For a bit of context, we met in February of this year on OK Cupid. We hit it off, chatted for a few weeks, then met up for a date. Things have been lovely with her. She is smart, funny, caring, compassionate, gentle, pretty, coquette, witty, and the list can go on. Bottom line, I really liked this girl and it wasn’t at all hard to begin to fall in love with her right from the start.

I’m in my mid 30s, she’s in her late 20s (6 year gap between us), we’ve had some minor moments of misunderstanding, we discussed things calmly and openly each time and reached mutually beneficial solutions, it was great overall. The only major aspect was the fact that she’d been sexually assaulted by past boyfriends. But we discussed this relatively early on as well, I told her I have no problem with waiting and I meant it, and we agreed to take it slow and just get to know each other. We went on to date at least once a week ever since. I had an awesome time with her, every date was enjoyable and I could feel us becoming really comfortable around one another.

But something started feeling off 3 months in. The dates were still awesome, I still enjoyed spending my time with her, but I started feeling awkward when kissing her, like I didn’t really want to. I chalked it up to a rough patch in my own life which left me pretty tired and decided to try to fix things on my end before acting on it in the relationship. I tried to play it cool because I didn’t want to worry her. A couple of months passed, I started getting back on track with things, but the awkwardness persisted. It got worse when we decided to go on a vacation together later this year and I realised while buying the plane tickets a week ago that this may be when she’ll want to open up physically and that I feel the same kind of awkwardness. A couple of days ago I understood that I loved her deeply, but as a friend, a sister. I don’t understand why this shift happened, as I was attracted to her at the start. I thought it may have been because I imposed it upon myself to not give off sex vibes around her so that she won’t feel pressured in any way. I just wanted her to be able to feel safe and comfortable around me.

I realised it would be unfair to her as I would basically be stringing her along in the hopes that something may be reignited, and she deserves much better than that. We had the talk yesterday, she was a bit blindsided by it, even though she said she felt that things were turning platonic, too, but didn’t say anything, and that she had this happen before in past relationships, but was as sweet and kind about it as ever. My heart was breaking as I was breaking hers. We both cried a lot, she asked me if I was sure just once, I told her yes, hugged her tightly, and left.

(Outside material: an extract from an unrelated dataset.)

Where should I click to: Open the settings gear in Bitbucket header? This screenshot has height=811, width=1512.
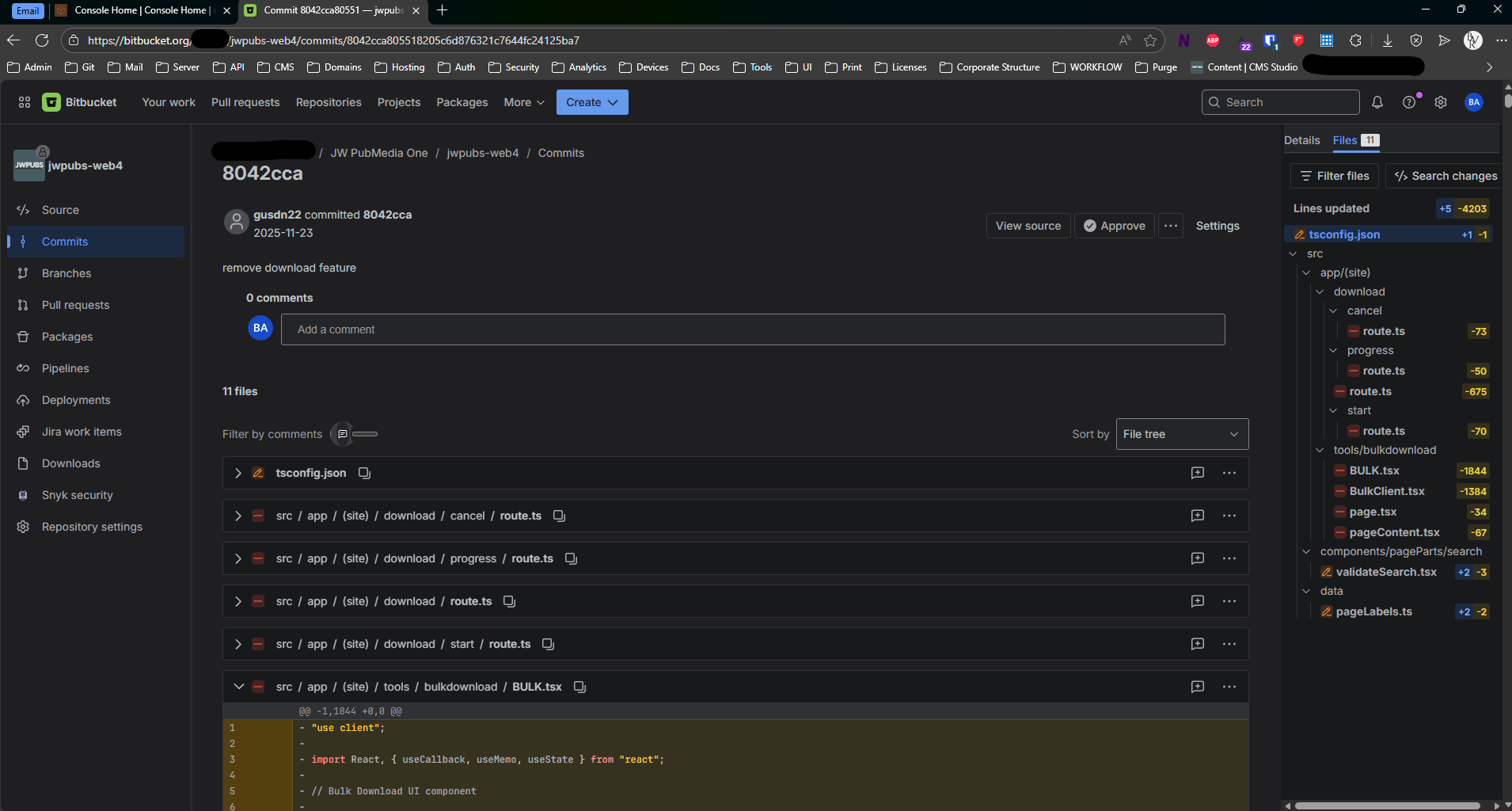(x=1441, y=102)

I feel like a monster. I feel that I’ve messed up both a great relationship and a wonderful person. I can’t even express the remorse I feel about hurting her, I haven’t stopped crying since. I am so sorry I hurt her, but I really don’t know what else I could have done.

Is there anything I should or could have done differently? Is there anything I could do to make it better now? In the past, every breakup came with a solid reason, like abuse, major lifestyle differences, things like that. But this time it was just breaking a wonderful person’s heart because things died down in me for whatever reason. I hate myself because of this…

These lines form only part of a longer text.